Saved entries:

<<<<

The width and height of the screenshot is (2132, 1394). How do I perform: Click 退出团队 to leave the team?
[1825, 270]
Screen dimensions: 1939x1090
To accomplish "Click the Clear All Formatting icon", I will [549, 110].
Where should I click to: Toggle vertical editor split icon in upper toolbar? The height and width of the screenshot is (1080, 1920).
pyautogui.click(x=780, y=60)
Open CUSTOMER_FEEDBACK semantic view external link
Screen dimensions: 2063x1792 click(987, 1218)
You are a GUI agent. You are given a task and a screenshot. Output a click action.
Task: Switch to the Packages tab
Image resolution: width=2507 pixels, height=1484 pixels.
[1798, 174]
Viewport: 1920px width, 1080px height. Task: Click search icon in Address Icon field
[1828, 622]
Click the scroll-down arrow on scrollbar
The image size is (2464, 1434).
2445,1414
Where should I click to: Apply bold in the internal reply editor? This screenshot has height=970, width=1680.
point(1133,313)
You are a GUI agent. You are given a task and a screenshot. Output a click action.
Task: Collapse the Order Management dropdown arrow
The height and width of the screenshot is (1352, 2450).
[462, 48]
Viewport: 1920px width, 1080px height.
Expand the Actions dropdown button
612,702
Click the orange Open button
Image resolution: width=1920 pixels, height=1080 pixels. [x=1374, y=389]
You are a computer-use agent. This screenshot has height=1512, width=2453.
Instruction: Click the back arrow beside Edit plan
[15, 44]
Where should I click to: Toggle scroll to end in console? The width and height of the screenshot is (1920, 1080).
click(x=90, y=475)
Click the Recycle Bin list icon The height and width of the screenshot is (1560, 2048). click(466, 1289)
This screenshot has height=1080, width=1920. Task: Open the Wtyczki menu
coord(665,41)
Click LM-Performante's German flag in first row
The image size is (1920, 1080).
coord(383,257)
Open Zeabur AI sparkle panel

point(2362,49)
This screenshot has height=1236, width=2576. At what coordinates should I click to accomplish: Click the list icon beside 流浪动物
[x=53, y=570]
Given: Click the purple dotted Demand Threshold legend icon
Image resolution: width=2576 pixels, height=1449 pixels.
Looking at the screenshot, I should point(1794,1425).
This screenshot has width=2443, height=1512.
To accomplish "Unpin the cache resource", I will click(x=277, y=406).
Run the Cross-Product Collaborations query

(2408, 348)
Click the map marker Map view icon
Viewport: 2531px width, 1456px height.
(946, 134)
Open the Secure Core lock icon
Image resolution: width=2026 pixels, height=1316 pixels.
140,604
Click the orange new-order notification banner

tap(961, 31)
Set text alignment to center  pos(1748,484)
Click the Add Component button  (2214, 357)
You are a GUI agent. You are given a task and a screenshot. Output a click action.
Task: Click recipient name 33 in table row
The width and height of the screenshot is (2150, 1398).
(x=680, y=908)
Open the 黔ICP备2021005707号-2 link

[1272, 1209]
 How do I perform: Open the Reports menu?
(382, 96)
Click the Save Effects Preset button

>>>>

[Problem requirements]: The records must be reproduced in full. Nothing should differ.

[Task response]:
The width and height of the screenshot is (2132, 1394). How do I perform: Click 退出团队 to leave the team?
[1825, 270]
Screen dimensions: 1939x1090
To accomplish "Click the Clear All Formatting icon", I will [549, 110].
Where should I click to: Toggle vertical editor split icon in upper toolbar? The height and width of the screenshot is (1080, 1920).
pyautogui.click(x=780, y=60)
Open CUSTOMER_FEEDBACK semantic view external link
Screen dimensions: 2063x1792 click(987, 1218)
You are a GUI agent. You are given a task and a screenshot. Output a click action.
Task: Switch to the Packages tab
Image resolution: width=2507 pixels, height=1484 pixels.
[1798, 174]
Viewport: 1920px width, 1080px height. Task: Click search icon in Address Icon field
[1828, 622]
Click the scroll-down arrow on scrollbar
The image size is (2464, 1434).
2445,1414
Where should I click to: Apply bold in the internal reply editor? This screenshot has height=970, width=1680.
point(1133,313)
You are a GUI agent. You are given a task and a screenshot. Output a click action.
Task: Collapse the Order Management dropdown arrow
The height and width of the screenshot is (1352, 2450).
[462, 48]
Viewport: 1920px width, 1080px height.
Expand the Actions dropdown button
612,702
Click the orange Open button
Image resolution: width=1920 pixels, height=1080 pixels. [x=1374, y=389]
You are a computer-use agent. This screenshot has height=1512, width=2453.
Instruction: Click the back arrow beside Edit plan
[15, 44]
Where should I click to: Toggle scroll to end in console? The width and height of the screenshot is (1920, 1080).
click(x=90, y=475)
Click the Recycle Bin list icon The height and width of the screenshot is (1560, 2048). click(466, 1289)
This screenshot has height=1080, width=1920. Task: Open the Wtyczki menu
coord(665,41)
Click LM-Performante's German flag in first row
The image size is (1920, 1080).
coord(383,257)
Open Zeabur AI sparkle panel

point(2362,49)
This screenshot has height=1236, width=2576. At what coordinates should I click to accomplish: Click the list icon beside 流浪动物
[x=53, y=570]
Given: Click the purple dotted Demand Threshold legend icon
Image resolution: width=2576 pixels, height=1449 pixels.
Looking at the screenshot, I should point(1794,1425).
This screenshot has width=2443, height=1512.
To accomplish "Unpin the cache resource", I will click(x=277, y=406).
Run the Cross-Product Collaborations query

(2408, 348)
Click the map marker Map view icon
Viewport: 2531px width, 1456px height.
(946, 134)
Open the Secure Core lock icon
Image resolution: width=2026 pixels, height=1316 pixels.
140,604
Click the orange new-order notification banner

tap(961, 31)
Set text alignment to center  pos(1748,484)
Click the Add Component button  (2214, 357)
You are a GUI agent. You are given a task and a screenshot. Output a click action.
Task: Click recipient name 33 in table row
The width and height of the screenshot is (2150, 1398).
(x=680, y=908)
Open the 黔ICP备2021005707号-2 link

[1272, 1209]
 How do I perform: Open the Reports menu?
(382, 96)
Click the Save Effects Preset button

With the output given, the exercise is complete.